Vers un régime mondial de sanctions – Renforcer la politique extérieure européenne pour les droits de l’homme

17 February 2021 /

7 min

Alors que l’adoption par les institutions européennes d’un nouveau régime mondial de sanctions est sur le point d’aboutir, c’est l’opportunité de revenir sur le rôle de l’Union européenne en tant qu’acteur mondial de la protection des droits de l’Homme et de s’interroger sur l’apport de ce nouvel outil.

L’engagement de l’Union Européenne pour les droits de l’Homme, au cœur de son identité et de sa légitimité internationale

La protection des droits de l’Homme fait partie de l’essence même de l’identité de l’Union européenne.
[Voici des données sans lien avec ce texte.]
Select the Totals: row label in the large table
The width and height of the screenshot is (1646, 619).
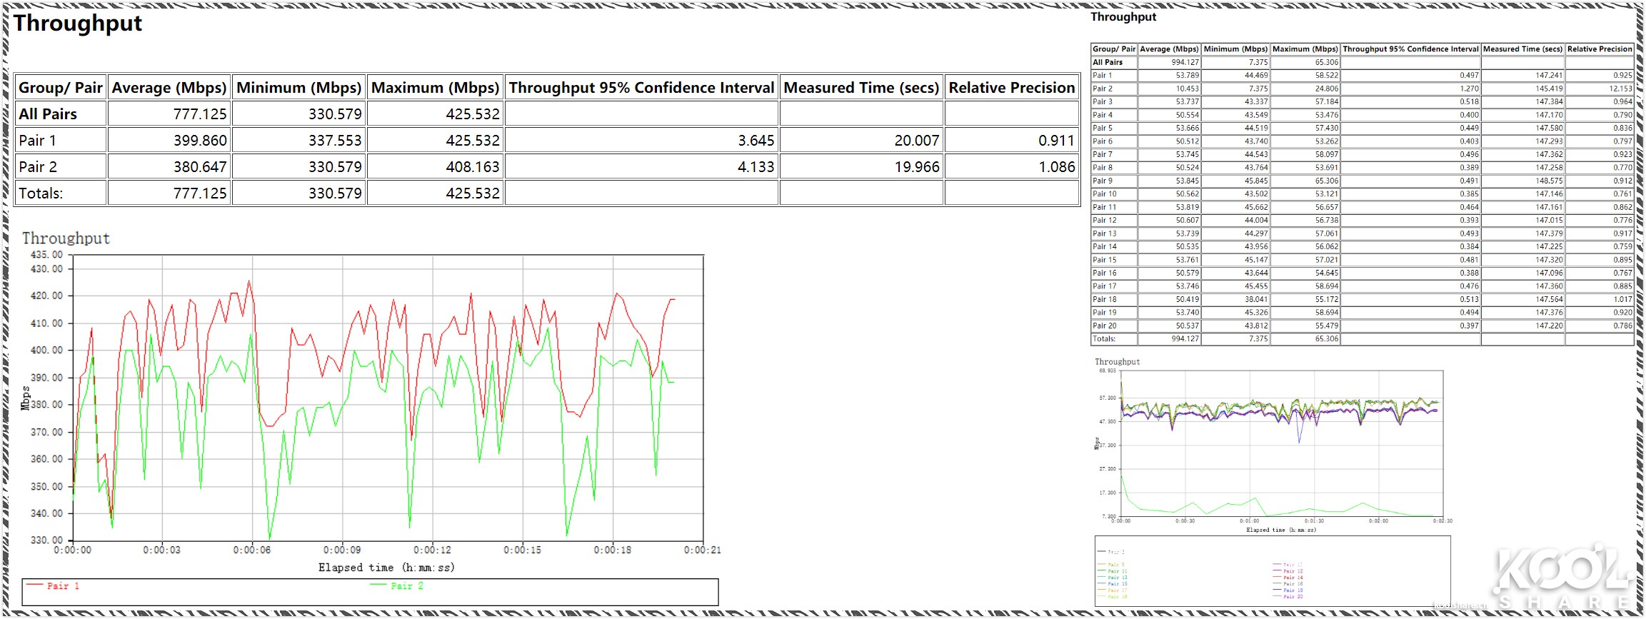(41, 193)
Cela constitue un axe majeur de la construction européenne, comme l’illustre les traités de l’Acte unique, d’Amsterdam, et de Nice où les droits de l’Homme sont mentionnés parmi les fondements de l’Union européenne. Le processus d’élargissement, c’est-à-dire le mécanisme qui permet l’adhésion de nouveaux Etats à l’Union européenne, est très révélateur de cette aspiration pour la démocratie et le respect des droits de l’Homme. En effet, cela figure dans les critères de Copenhague, qui fixent les conditions permettant de considérer un État apte à rejoindre l’Union. Sur le plan interne, l’engagement de l’Union européenne pour les droits de l’Homme repose juridiquement sur des dispositions comme celles de l’article 2 du Traité de l’Union européenne (TUE) qui énonce ces valeurs fondatrices et celles de la Charte des droits fondamentaux, dont la force contraignante est aujourd’hui reconnue.

Si l’Union européenne a construit son identité autour de principes comme le respect des droits de l’Homme au sein de ses États membres, c’est aussi le cas à l’échelle internationale, où elle apparaît comme un acteur engagé. Ainsi le respect de la Charte des droits fondamentaux s’impose aussi dans les relations extérieures de l’Union, tant aux Etats Membres qu’aux institutions et organes de l’Union européenne, conformément à l’article 6 du TUE. Comme le prévoit l’article 3 du même traité, la protection des droits de l’Homme constitue l’un des objectifs de l’Union dans ses relations avec le reste du monde, mais aussi d’après l’article 21 de ce dernier, l’un des principes sur lesquels l’action extérieure repose. Enfin, plus largement, l’engagement pour les droits de l’Homme de l’Union européenne est fondé juridiquement sur le droit international et notamment sur de la Convention européenne des droits de l’Homme, la Charte des Nations unies de 1945, ou encore la Déclaration universelle des droits de l’homme.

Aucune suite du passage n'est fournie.